** START EXERCISE MATERIAL **

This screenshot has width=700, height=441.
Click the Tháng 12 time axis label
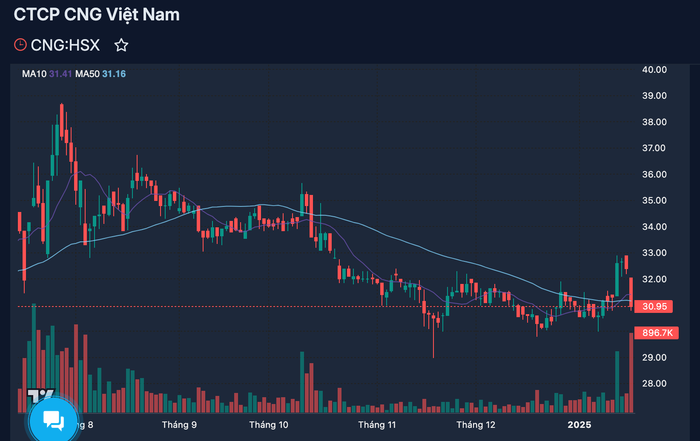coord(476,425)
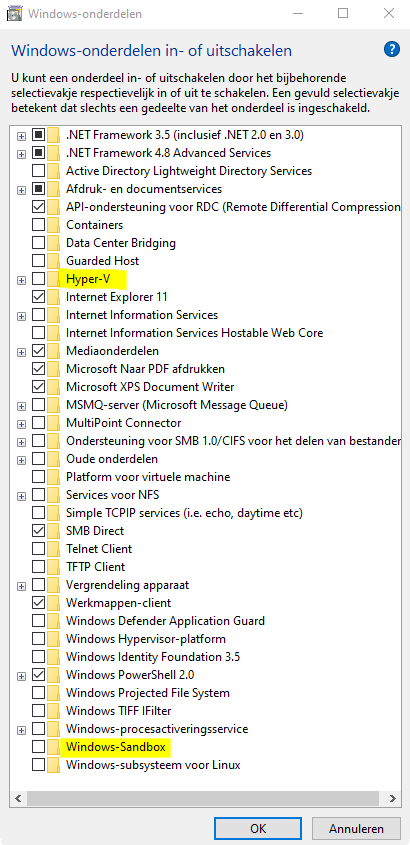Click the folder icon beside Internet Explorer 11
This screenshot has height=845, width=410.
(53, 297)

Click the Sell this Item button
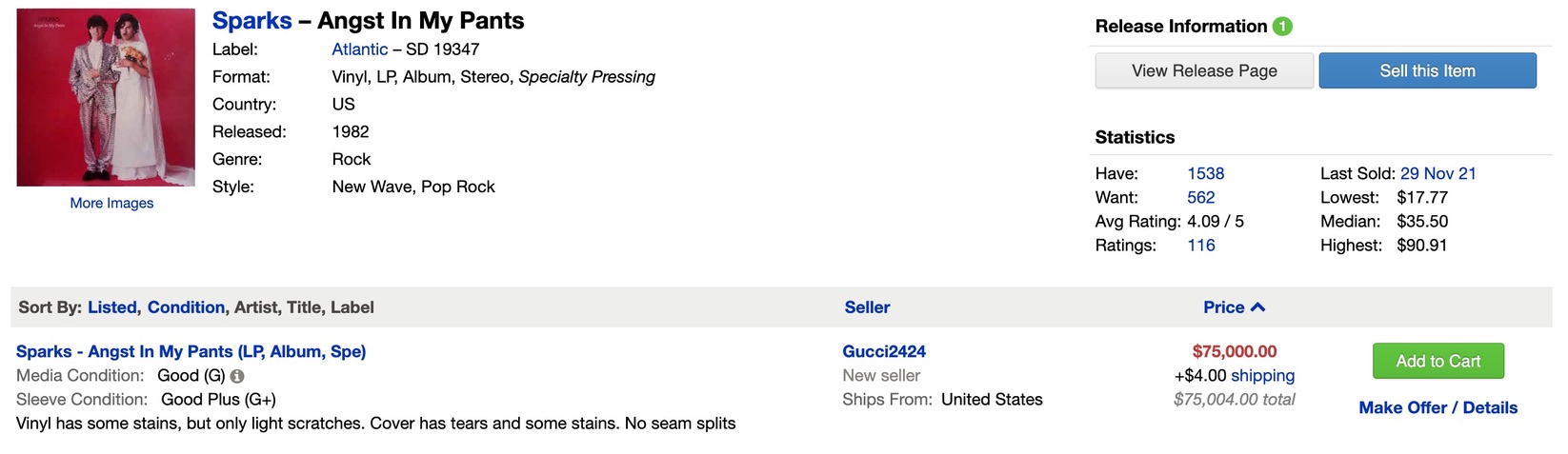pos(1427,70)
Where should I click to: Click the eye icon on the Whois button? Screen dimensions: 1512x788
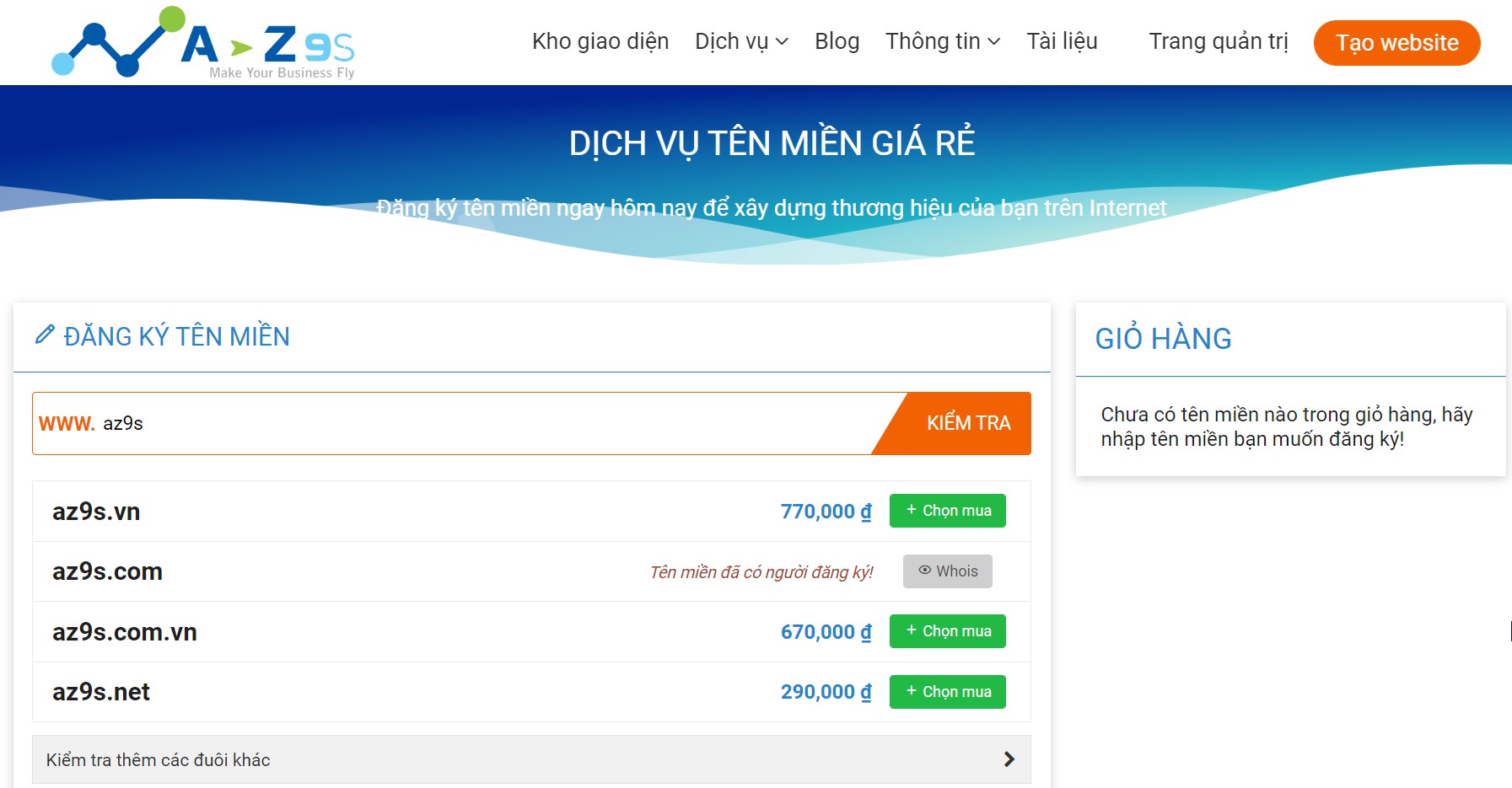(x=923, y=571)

** END EXERCISE MATERIAL **
** START EXERCISE MATERIAL **

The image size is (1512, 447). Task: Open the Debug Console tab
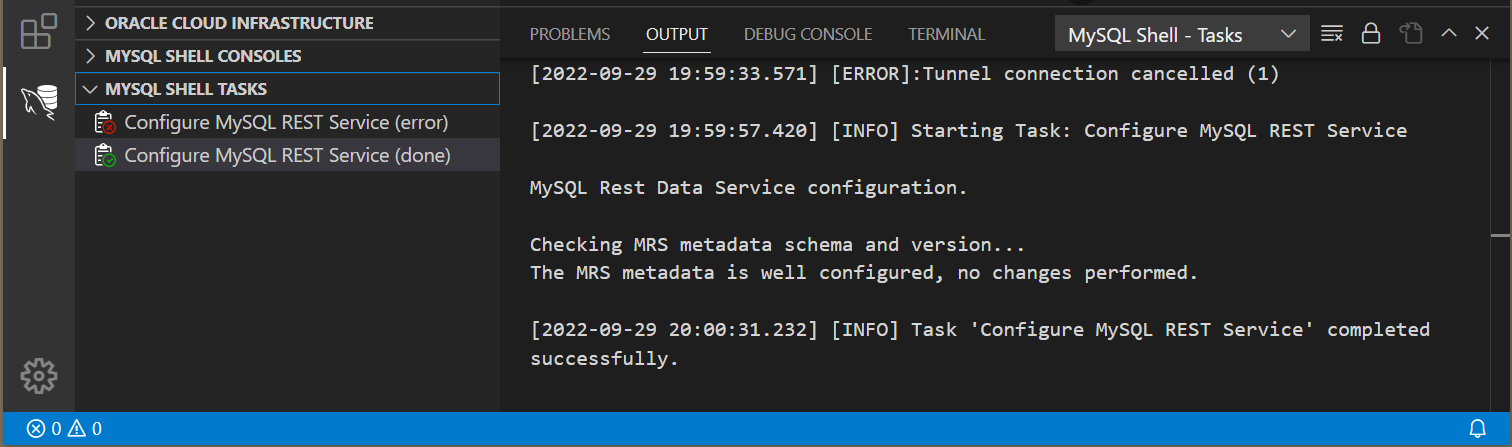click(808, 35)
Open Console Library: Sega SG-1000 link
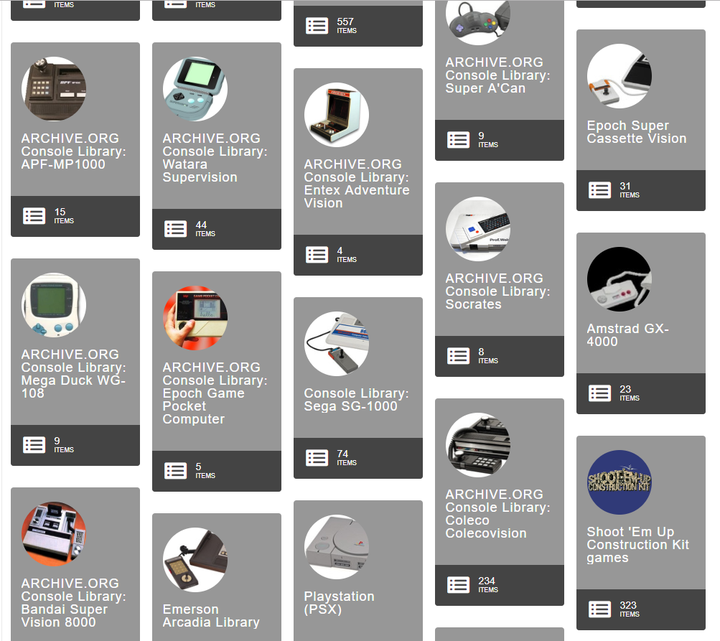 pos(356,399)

** END EXERCISE MATERIAL **

§ TASK BRIEF: List every line of the entries above that contains the word "Open" with the same capitalization, copying each line in full.

§ FULL ANSWER:
The image size is (1512, 447). Task: Open the Debug Console tab
Open Console Library: Sega SG-1000 link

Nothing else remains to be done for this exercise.